TikTok was already headquartered in California, with nominal independence from the Chinese operation of ByteDance. The main change brought about by the deal is Oracle’s minority stake in the company, the size of which is still unclear. But if Oracle’s involvement makes TikTok a more legally separate company, it’s still likely that the resulting company will rely on algorithms and applications developed and deployed from China.

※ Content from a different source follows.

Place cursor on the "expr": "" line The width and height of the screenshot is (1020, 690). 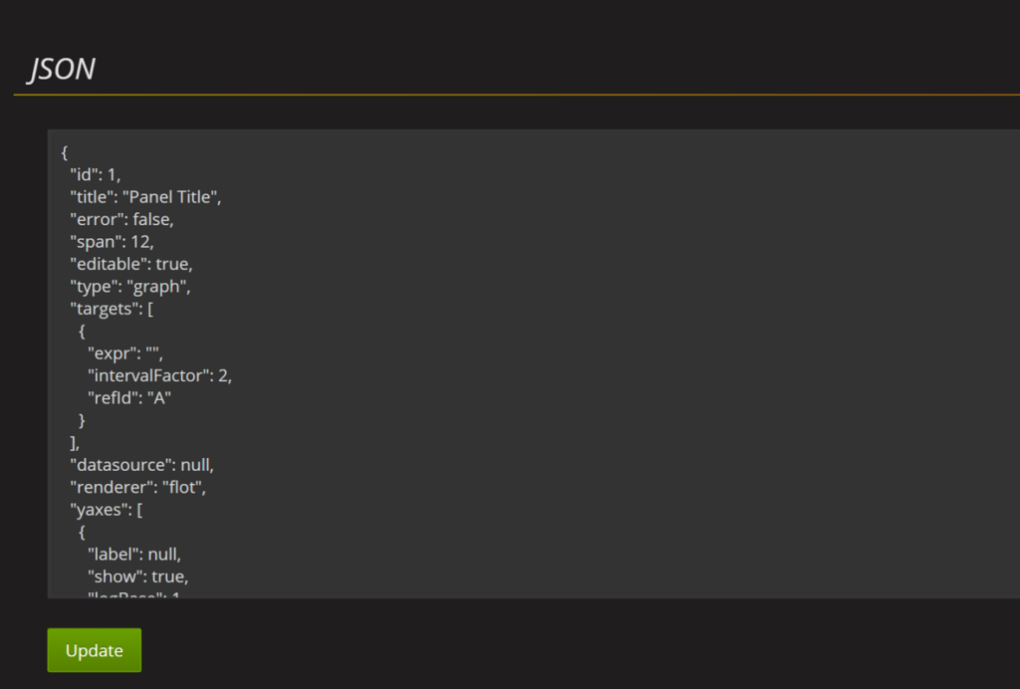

TikTok has pledged to increase hiring in the United States, and in an interview with CNBC, Treasury Secretary Steve Mnuchin described the deal as part of a larger effort to make TikTok a ” in the USA”.
It’s also unclear whether the new deal will result in any changes to how TikTok works or whether it will significantly address the security concerns that first motivated the proposed ban. As former Facebook security chief Alex Stamos put it on Twitter, “An agreement where Oracle supports non-source hosting and significant operational changes would not address any of the legitimate concerns about TikTok.”
Announced Sunday, the Oracle deal is part of a last-minute effort to prevent the app ban in the United States, as President Trump threatened. The president has yet to formally approve the deal, and according to the Financial Times, crucial details are still being determined.
The arrangement’s national security limits have also drawn criticism from Trump’s other Republicans. In an open letter Monday, Senator Josh Hawley (R-MO) urged Mnuchin to oppose the deal.
“A continued ‘partnership’ that allows for anything other than the complete emancipation of the TikTok software from the potential control of the Chinese Communist Party is totally unacceptable,” Hawley wrote, “and outright incompatible with the August 6 presidential decree.